Group finishes in top 10 for Small Business Institute Consulting Project of the Year
Megan Lupo

There’s nothing small about Rider’s Small Business Institute (SBI).

A group of students from the institute finished in the top 10 of a national competition sponsored by the national organization of the Small Business Institute.

David Ferrao ’18, Nicholas Chiarolanzio ’18, Francesca Karpicki ’18 and senior arts administration major Michelle Belain were recently recognized for their consulting report in the SBI Consulting Project of the Year (POY) competition.

The University’s undergraduate team worked together on this project through a class taught by Associate Dean of Graduate Programs Director Ronald Cook. In the class, students act as consultants for real small businesses or organizations.

“They were excellent students and a wonderful example of the best that we offer,” Cook says. “As I have said many times before, I believe that our students can compete with anybody.”

This most recently recognized student team chose Spruce Industries as their client. The company is a supplier of cleaning and janitorial products, chemicals and tools.

“The project was to research the feasibility of Spruce offering a service within the recycling industry that could provide an opportunity to further differentiate Spruce from its competitors, as well as reinforce Spruce’s green initiative,” Cook says.  

The national SBI Association hosts annual conferences, where schools throughout the country, including Rider’s SBI chapter, enter students’ consulting projects into different categories that are then evaluated and ranked by judges.

Awarding the best student-based projects around the country, the judges from the SBI Association look for the quality of the research and writing, the rationality of the recommendations, and the viability of the implementation plan, amongst other criteria, for the popular POY category.

Cook says that although Rider’s undergraduate team were not declared national finalists, to be considered in the country’s top 10 still epitomizes the “tradition of excellence” that the University continues to have within the competition.  

After Cook founded Rider’s SBI 25 years ago, students in the program began competing in 1998, where they have reached considerable success throughout the years.

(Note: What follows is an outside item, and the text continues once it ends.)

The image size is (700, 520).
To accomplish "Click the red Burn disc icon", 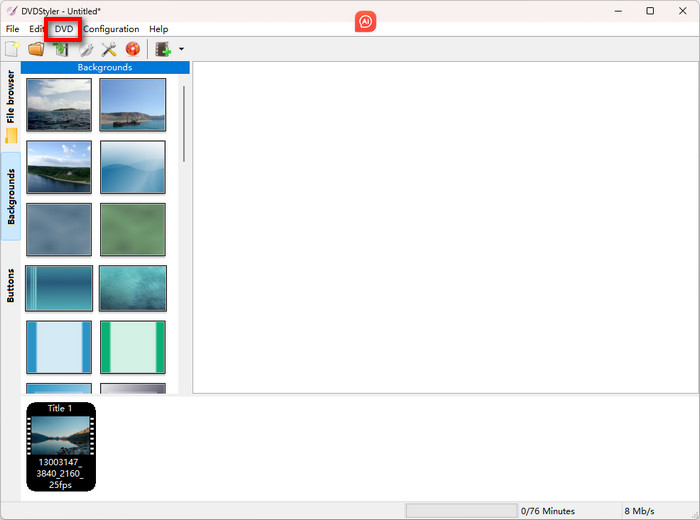I will pyautogui.click(x=132, y=49).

“Not counting this year yet, Rider students have won 32 top 10 national finishes, including five national titles, six second-place finishes and five third-place finishes,” Cook says. “The competition is intense as Rider competes against some schools, who require an SBI project in certain majors and programs and have more than 25 projects from which to select their best one to send to the POY competition.”

In addition to observing the competition as a professor and director of Rider’s SBI, Cook served as a judge for categories separate from his entries, allowing him to gain a deeper admiration of the quality and effort that students put into their projects to make them stand out.

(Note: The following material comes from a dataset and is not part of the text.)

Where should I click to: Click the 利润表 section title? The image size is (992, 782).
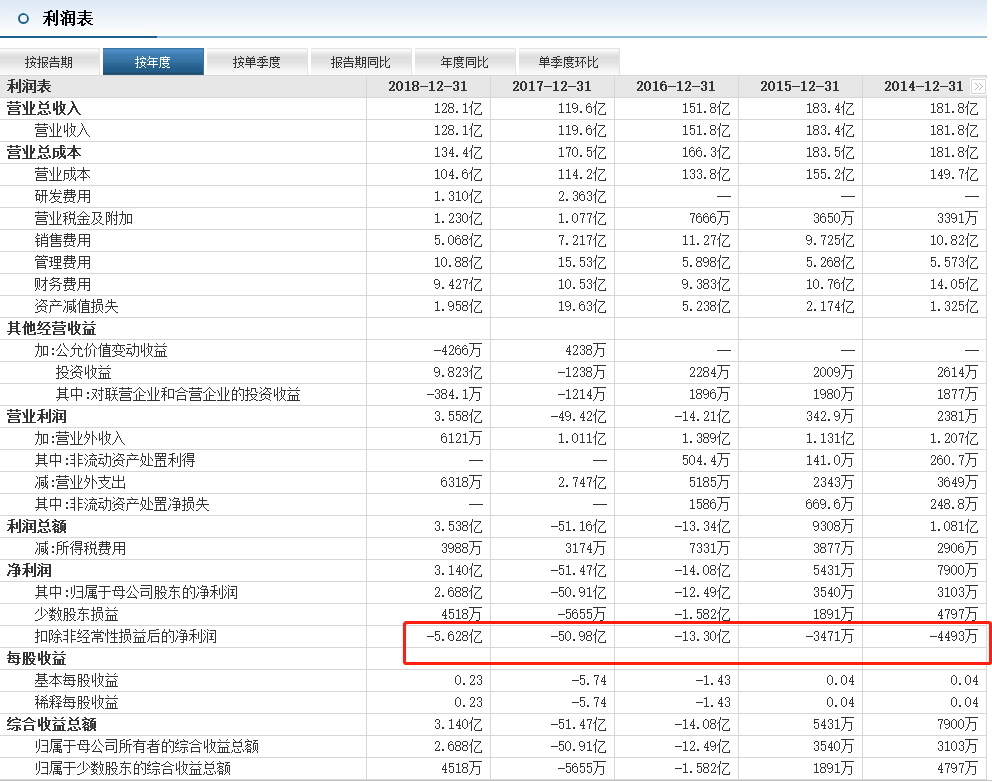point(68,19)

“The students did an exceptional job of evaluating possible methods for a firm to differentiate itself from its competitors,” Cook says. “The students first understood the firm's needs and then devised a consulting to address those needs. There was a logical flow to the study and its conclusions.”

An invaluable resource for the team that helped guide them throughout the initial assignments was volunteer business mentor Marion Zajac, who works with Rider’s entrepreneurial studies consulting teams and attended the team’s weekly meetings with Cook.

“Dr. Cook and Marion were so knowledgeable and experienced,” Karpicki says. “They really helped to give us insight and opened our eyes to paths that we didn’t even think to investigate at first. Without their questions and insight, we wouldn’t have been able to produce as great of a consulting report.”

Reflecting on the competition and working on the semester-long project with her team, Karpicki says it was one of the most important moments of her college career.

“It was really amazing,” she says. “I got to meet some amazing and intelligent individuals all while being able to try a career path that I am interested in following. This was one of the most rewarding experience I had during my undergrad, and I am thankful.”